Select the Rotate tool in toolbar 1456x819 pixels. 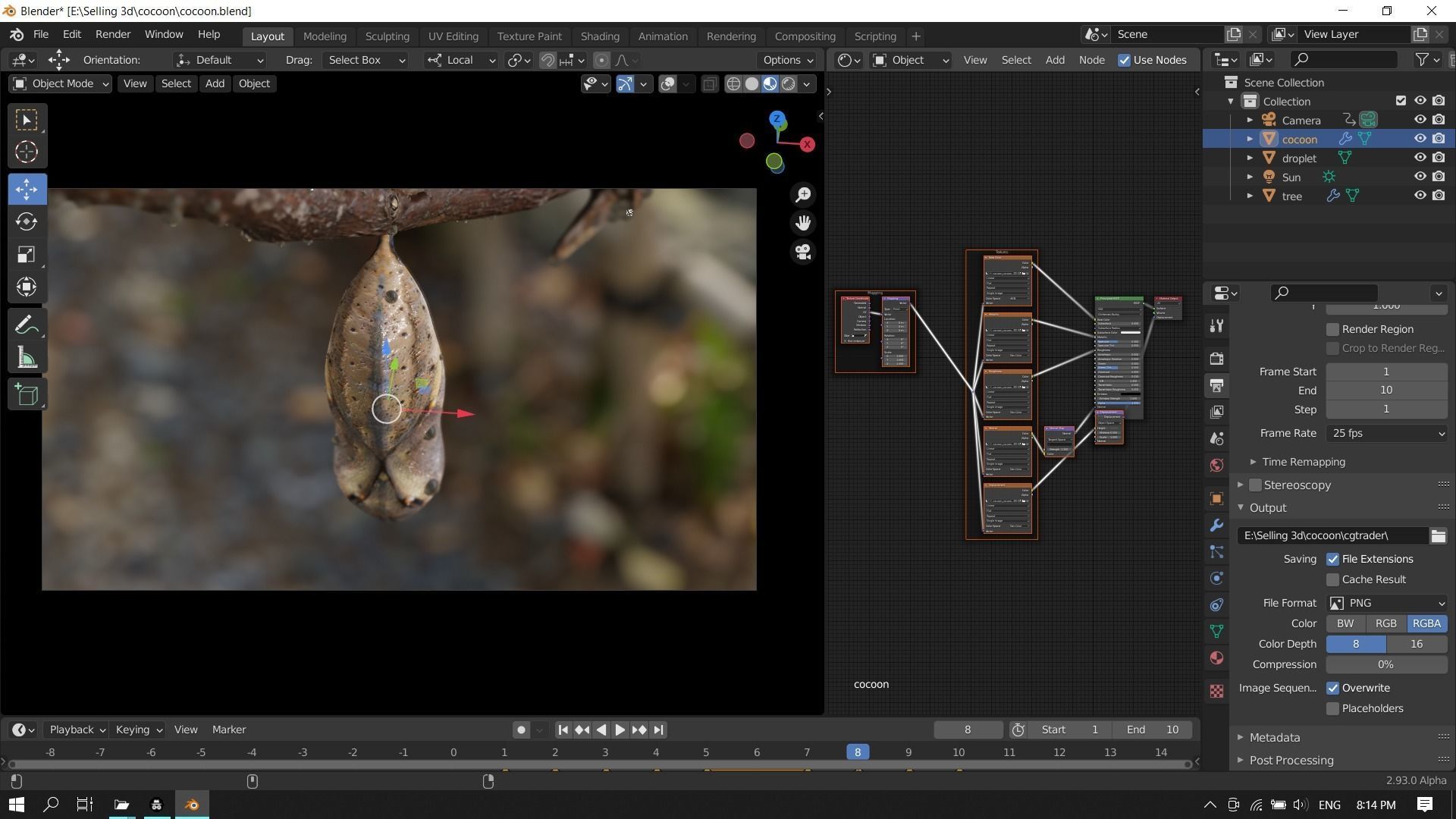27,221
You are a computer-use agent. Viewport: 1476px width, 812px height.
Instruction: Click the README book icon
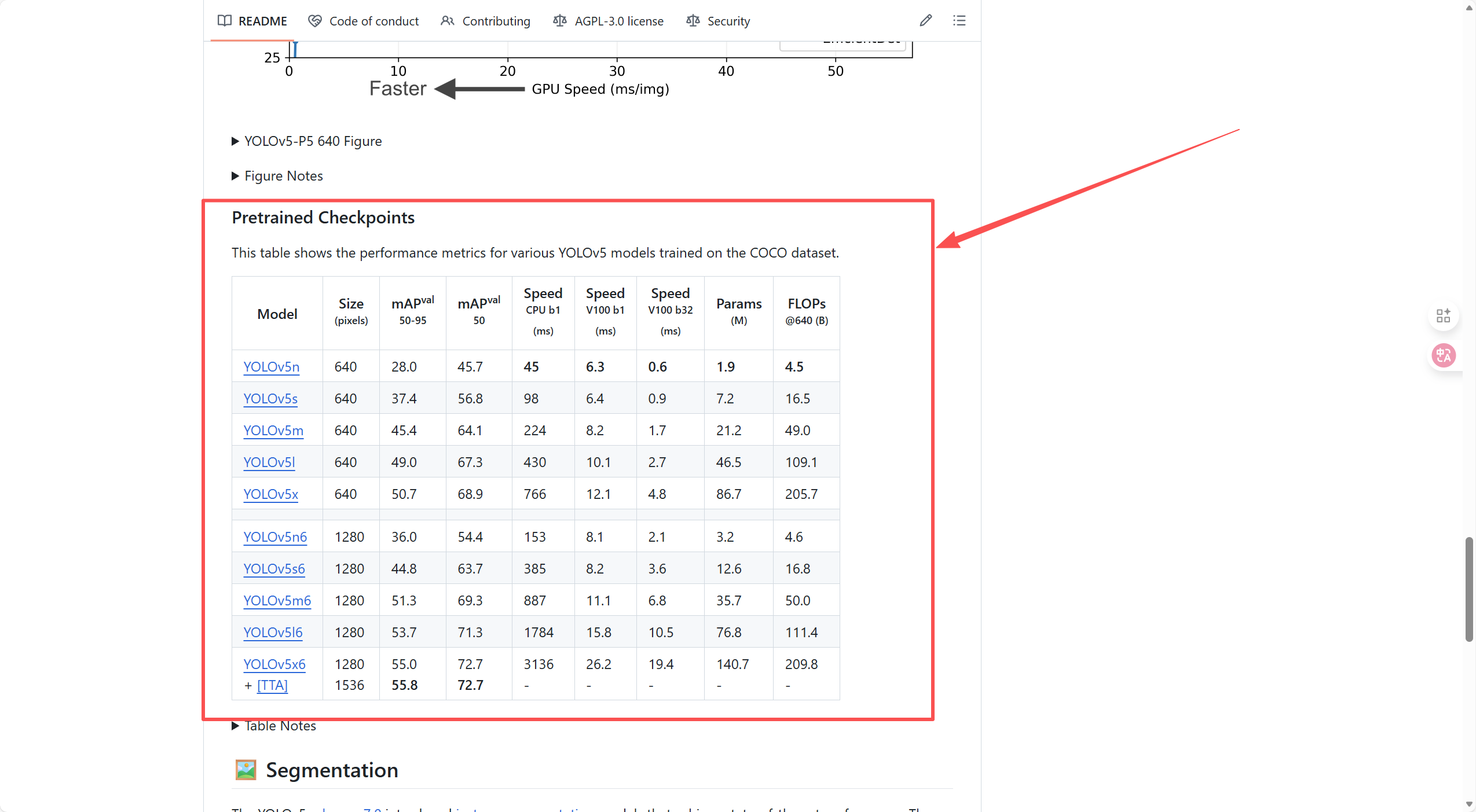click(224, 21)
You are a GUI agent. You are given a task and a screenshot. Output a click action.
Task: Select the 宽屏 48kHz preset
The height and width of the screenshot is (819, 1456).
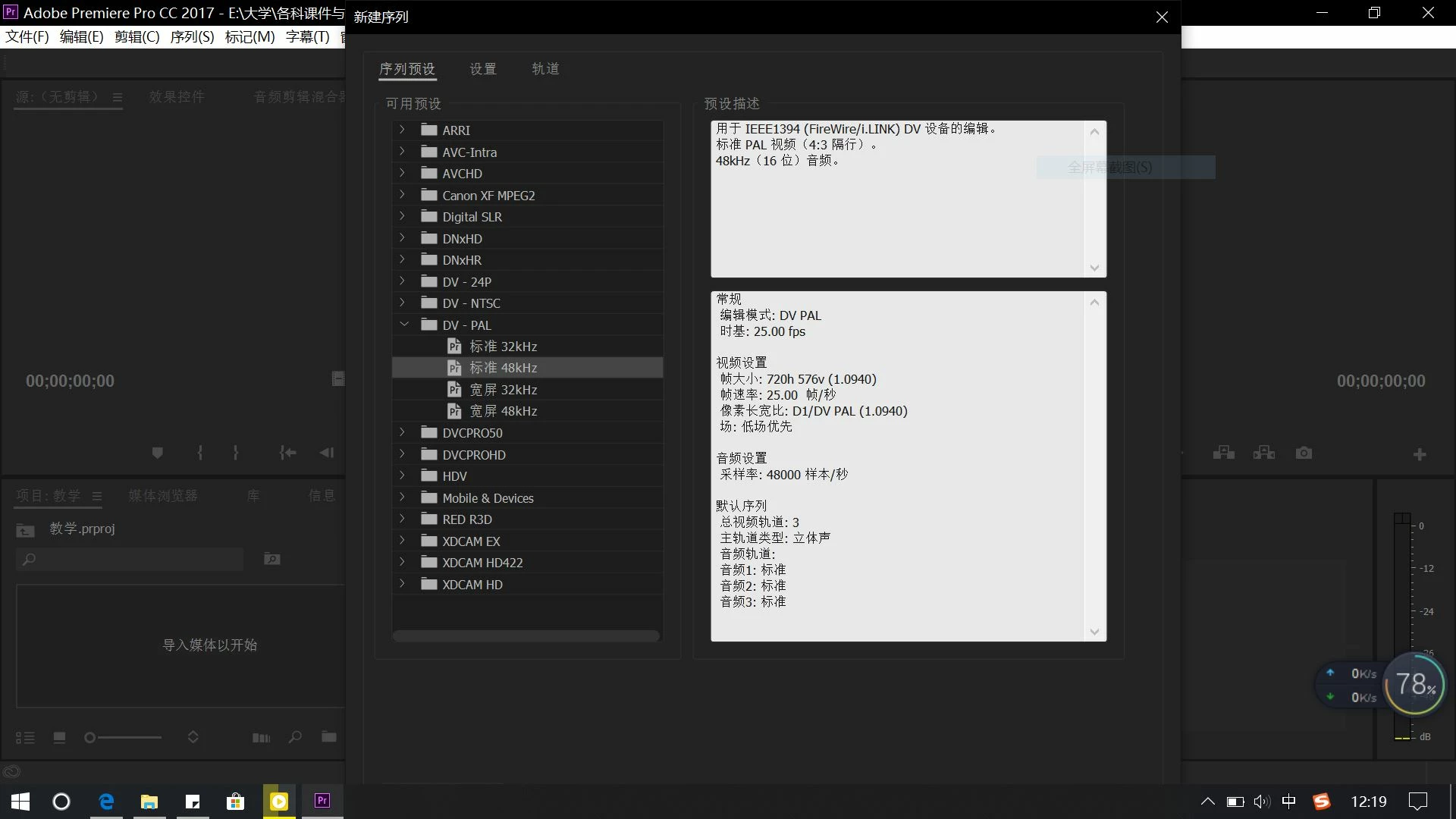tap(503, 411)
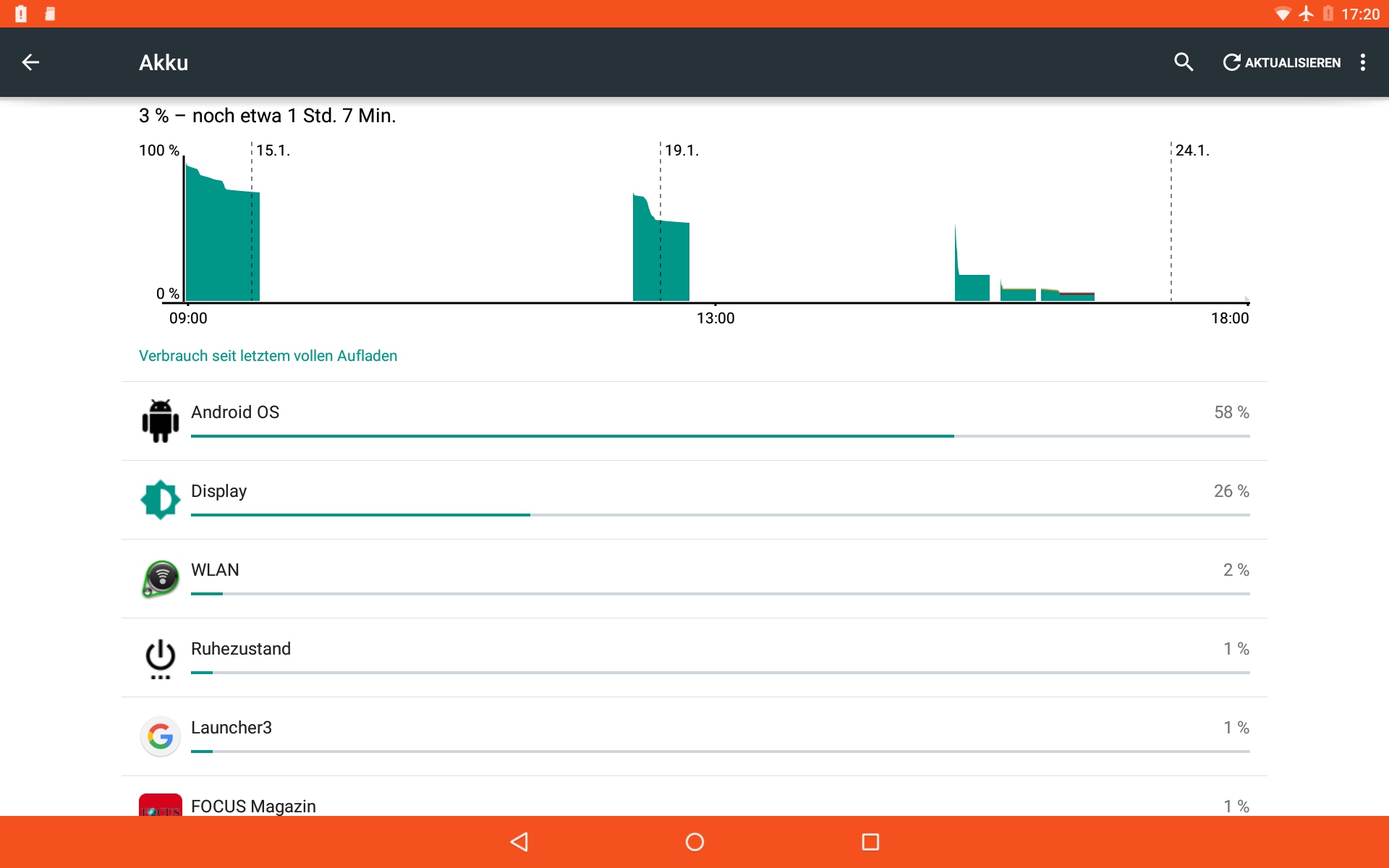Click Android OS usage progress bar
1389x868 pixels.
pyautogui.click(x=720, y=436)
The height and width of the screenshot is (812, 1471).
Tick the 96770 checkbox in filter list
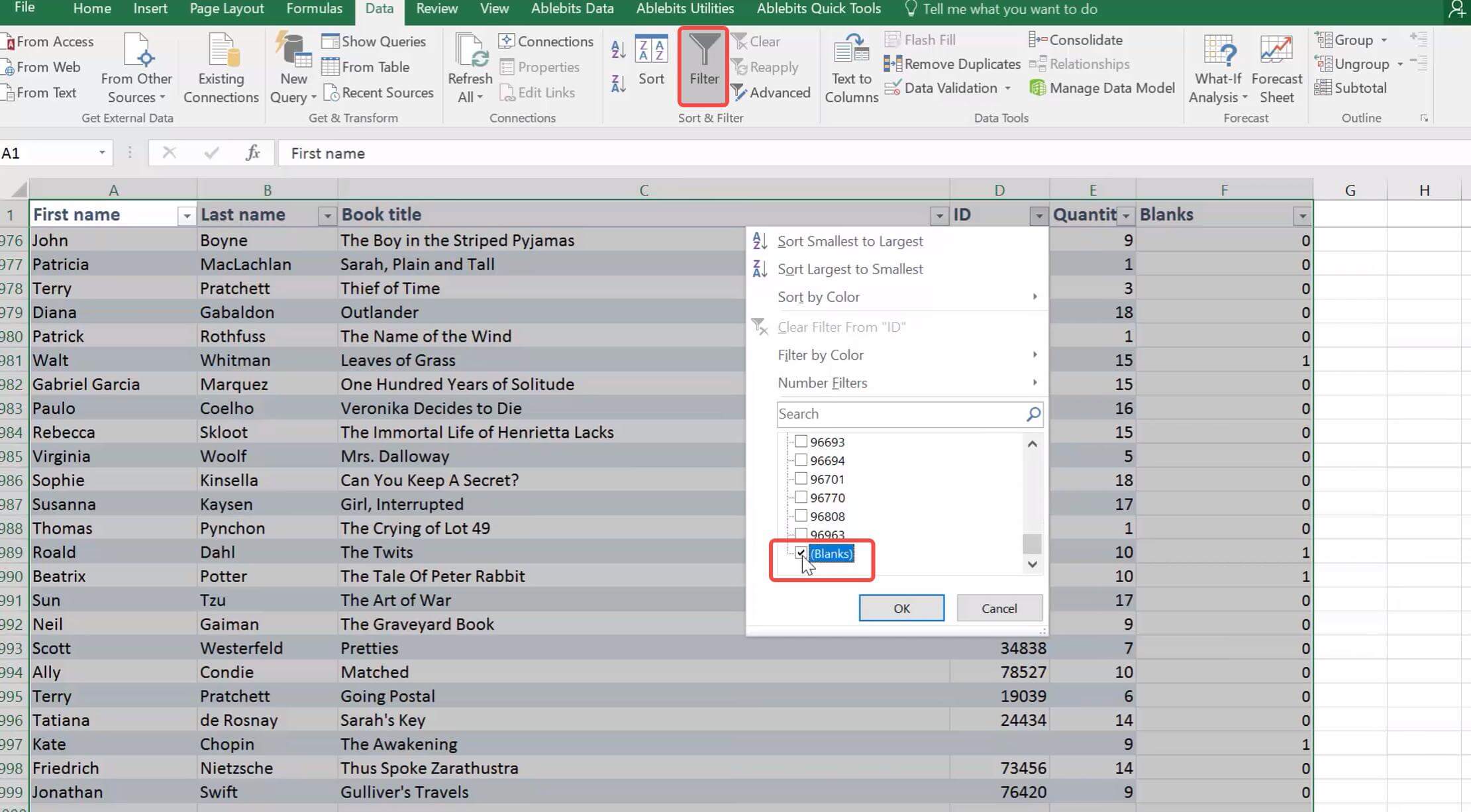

════════════════

* _Task details_
Beginning with the line that contains "Instruction: Click the README book icon" and ending with the last line of the data above, output those lines exactly and nothing more, without any pictures.

* _Task output_
Instruction: Click the README book icon
click(224, 21)
You are a GUI agent. You are given a task and a screenshot. Output a click action.
Task: Select the 宽屏 48kHz preset
The height and width of the screenshot is (819, 1456).
tap(503, 411)
Click Android OS usage progress bar
1389x868 pixels.
pyautogui.click(x=720, y=436)
The height and width of the screenshot is (812, 1471).
Tick the 96770 checkbox in filter list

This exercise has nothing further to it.